12 SCADA Security Best Practices 1 - Understand the Business Risk - risk is a function of threats, impacts and vulnerabilities. 2 - Implement Secure Architecture - it is important that the selection process ensures that the level of protection is commensurate with the business risk and does not rely on one single security measure. 3 - Establish Response Capabilities - obtaining management support, determining responsibilities, establishing communication channels, drafting policies, and procedures, identifying pre-defined actions, providing suitable training and exercising the whole process prior to incidents enables a quick, effective and appropriate response which can minimize the business impacts and their cost. 4 - Improve Awareness and Skills - Personnel need to know what to do to prevent attacks and what to do in the event of an incident. 5 - Manage Third Party Risk - the security of an organization's SCADA systems can be put at significant risk by third parties, e.g. vendors, support organization and other links in the supply chain. 6 - Engage Projects - there are often a number of SCADA systems related projects underway at any point in time, any of which could have security implications. 7 - Establish Ongoing Governance - governance for the management of SCADA systems Cyber security will ensure that a consistent and appropriate approach is followed. Without such governance the protection of SCADA systems can be ad-hoc or insufficient.

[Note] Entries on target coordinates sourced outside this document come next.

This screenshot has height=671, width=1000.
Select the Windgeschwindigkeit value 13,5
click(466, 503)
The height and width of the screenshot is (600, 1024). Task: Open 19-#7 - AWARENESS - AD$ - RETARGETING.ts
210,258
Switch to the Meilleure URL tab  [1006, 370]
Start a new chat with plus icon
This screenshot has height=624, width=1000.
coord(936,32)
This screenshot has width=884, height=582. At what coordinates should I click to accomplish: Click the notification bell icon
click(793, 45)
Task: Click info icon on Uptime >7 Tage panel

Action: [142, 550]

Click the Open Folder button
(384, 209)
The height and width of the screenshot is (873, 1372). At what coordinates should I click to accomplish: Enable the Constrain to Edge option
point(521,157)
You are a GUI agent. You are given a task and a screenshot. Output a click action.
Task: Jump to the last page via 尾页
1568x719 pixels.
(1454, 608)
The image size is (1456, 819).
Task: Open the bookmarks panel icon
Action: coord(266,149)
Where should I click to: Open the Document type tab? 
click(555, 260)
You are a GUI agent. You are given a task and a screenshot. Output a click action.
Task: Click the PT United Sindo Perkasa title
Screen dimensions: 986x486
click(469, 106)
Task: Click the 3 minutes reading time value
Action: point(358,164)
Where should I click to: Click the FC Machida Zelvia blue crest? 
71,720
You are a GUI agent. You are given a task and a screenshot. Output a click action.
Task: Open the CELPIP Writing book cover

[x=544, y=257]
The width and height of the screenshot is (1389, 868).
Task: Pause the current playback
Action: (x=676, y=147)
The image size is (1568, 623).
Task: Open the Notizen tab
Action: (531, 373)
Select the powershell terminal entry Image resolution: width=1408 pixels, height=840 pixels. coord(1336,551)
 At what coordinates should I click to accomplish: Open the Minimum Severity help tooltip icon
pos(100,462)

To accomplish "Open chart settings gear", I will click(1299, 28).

13 Conclusion SCADA systems are increasing in complexity, due to the integration of different components (diverse manufacturers, supply chain). Approach Cyber security from a component to a system level environment. This requires also an understanding of the supply chain. Continues reporting of the security status of critical infrastructures and related SCADA systems. The overall security of critical infrastructures must be audited during the entire lifecycle of its components. Think Systems Engineering, holistic approach. Federal Bureau of Investigation (FBI), Department of Homeland Security, and National Counterterrorism Center understand that cyber attacks are the most likely form of terrorism against the United States in the coming years. The World has become ONE neighborhood. There are no Cyber borders, only the ones we can create to protect SCADA systems and their corresponding supply chain.